Bruno Besson : Les militaires ont aujourd’hui un sentiment de gâchis et d’injustice: celui qui les a toujours défendus est aujourd’hui sanctionné, en tout cas obligé de partir… La haie d’honneur organisée à Balard pour le départ de Pierre de Villiers est absolument inédite et en dit long sur ce que pensent les armées du départ d’un général qu’elles aimaient et admiraient. Cela signifie que les militaires saluent aussi le fait que leur chef ait refusé tout compromis néfaste pour leur institution.

Breizh-info.com : Quelles conséquences cela va avoir?

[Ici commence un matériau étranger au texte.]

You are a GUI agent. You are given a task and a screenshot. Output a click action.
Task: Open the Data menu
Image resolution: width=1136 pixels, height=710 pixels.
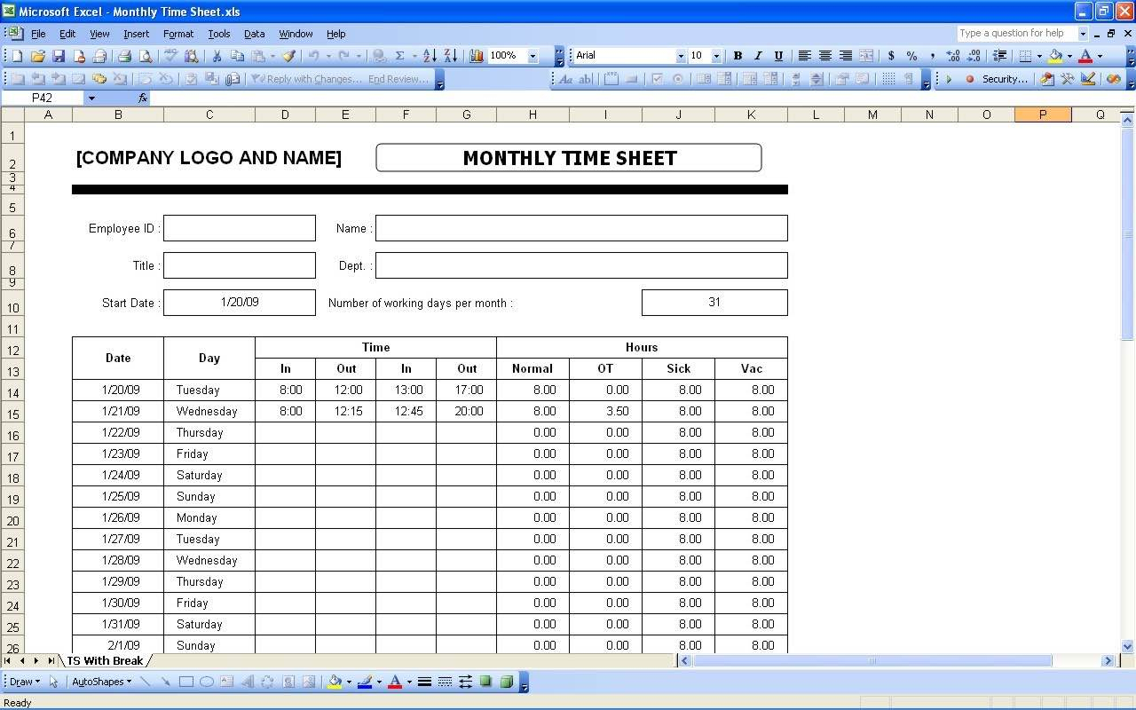coord(254,34)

Bruno Besson : Pierre De Villiers ne part pas a cause des 850M€ qu’on lui pique, mais parce qu’il ne croit plus que, au terme des 5 ans du mandat, le budget aura atteint les 2% du PIB ; qu’il ne croit plus à la volonté du président d’y arriver. Notez d’ailleurs que le président s’est engagé sur cet objectif (2 % du PIB) pour 2025, soit 3 ans après la fin de son mandat…

Breizh-info.com : Pouvez-vous nous présenter le Général Lecointre, le nouveau Chef Etat Majeur?

Bruno Besson : Il fallait réagir vite et calmer les militaires. Le Général Lecointre est choisi parce que le président l’a sous la main : il était en poste à Matignon. Il ne lui a peut-être pas vraiment laissé le choix. Surtout, il le nomme parce qu’il est reconnu comme un héros par ses pairs (épisode de Vrbanja).Donc, de ce fait, il ne sera pas contesté.

D’ailleurs le communiqué de nomination insiste lourdement sur ce fait d’armes, Macron aussi et le Premier ministre également. C’est effectivement un grand soldat qui a eu des expériences d’OPEX très fortes. Pour autant, il n’a qu’un an de cabinet ministériel, donc connaît bien moins les arcanes budgétaires et politiques que son prédécesseur. En tout état de cause, les militaires ne sont pas prêts pour le putsch!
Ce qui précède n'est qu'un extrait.